Iran nuclear deal: Developments since US walkout

Iran nuclear deal: Developments since US walkout

TEHRAN: Key developments since the United States quit the 2015 Iran nuclear deal three months ago and reimposed sanctions:

Donald Trump pulls the United States out of the landmark nuclear pact between world powers and Iran on May 8, reinstating Washington’s sanctions on Iran and companies with ties to the Islamic republic.

“The Iran deal is defective at its core,” he says.

Washington warns other countries to end trade and investment in Iran and stop buying its oil or face punitive measures, and threatens foreign companies from dealing with Tehran.

Iran’s regional rivals Saudi Arabia and Israel applaud the decision.

But other parties to the deal — Britain, France, Germany, Russia and China — say Iran has abided by its commitment and that they are determined to save the agreement and ensure continued economic benefits for Iran.

On May 12 Foreign Minister Mohammad Javad Zarif says Iran is preparing to resume “industrial-scale” uranium enrichment, which is limited by the accord, unless Europe provides solid guarantees to maintain trade ties reinstated under the deal.

Washington warns on May 21 that Iran will be hit with the “strongest sanctions in history” unless it capitulates to a series of demands aimed at curbing its missile programme.

On May 30 the US places several Iranian state groups on its sanctions blacklist, accusing them of serious human rights abuses and censorship.

On June 4 Iran notifies the International Atomic Energy Agency of the launch of a plan to increase its uranium enrichment capacity.

A top US official says on July 2 that Washington is determined to force Iran to change behaviour by cutting its oil exports to zero, confident the world has enough spare oil capacity to cope.
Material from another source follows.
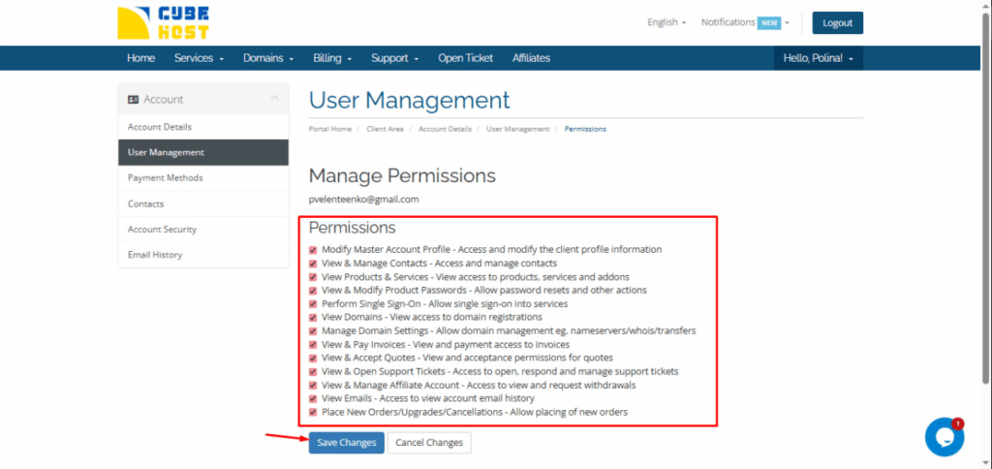Collapse the Account sidebar panel chevron
Image resolution: width=992 pixels, height=469 pixels.
click(274, 99)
President Hassan Rouhani responds on July 3, saying the United States can never prevent Iran from exporting its oil.

On July 6 Tehran’s five remaining partners vow in Vienna to back “the continuation of Iran’s export of oil and gas”.

On July 16 EU countries reject the US demand that they economically isolate Iran and move to give European firms legal cover to operate in Iran.

Iran calls on the UN’s top court, the International Court of Justice, to order the United States to immediately lift sanctions, claiming they are causing “irreparable prejudice”.

On July 22 Rouhani tells the US it should not “play with the lion’s tail” and warns any conflict with Iran would be the “mother of all wars”.

Trump responds with an all-caps Twitter tirade warning against making threats to the United States, “OR YOU WILL SUFFER CONSEQUENCES”.

On July 30, however, Trump says he is ready to meet Iranian leaders “anytime they want” and promises “no preconditions”.

“Threats, sanctions & PR stunts won’t work,” Iran’s foreign minister says on Twitter.

On August 7 Washington reimposes sanctions on Iran, which Trump describes as the “most biting ever”.

Within hours German carmaker Daimler says it is halting its business activities in Iran. On August 14 British group Quercus, an investor in renewable energy, says it too will cease all its activities in the country.

On August 20 Iran’s oil minister announces Total is quitting its multi-billion dollar gas project in the country.

It makes the French energy giant the latest in a string of major international companies to pull out, including Deutsche Telekom, Deutsche Bahn and Air Liquid.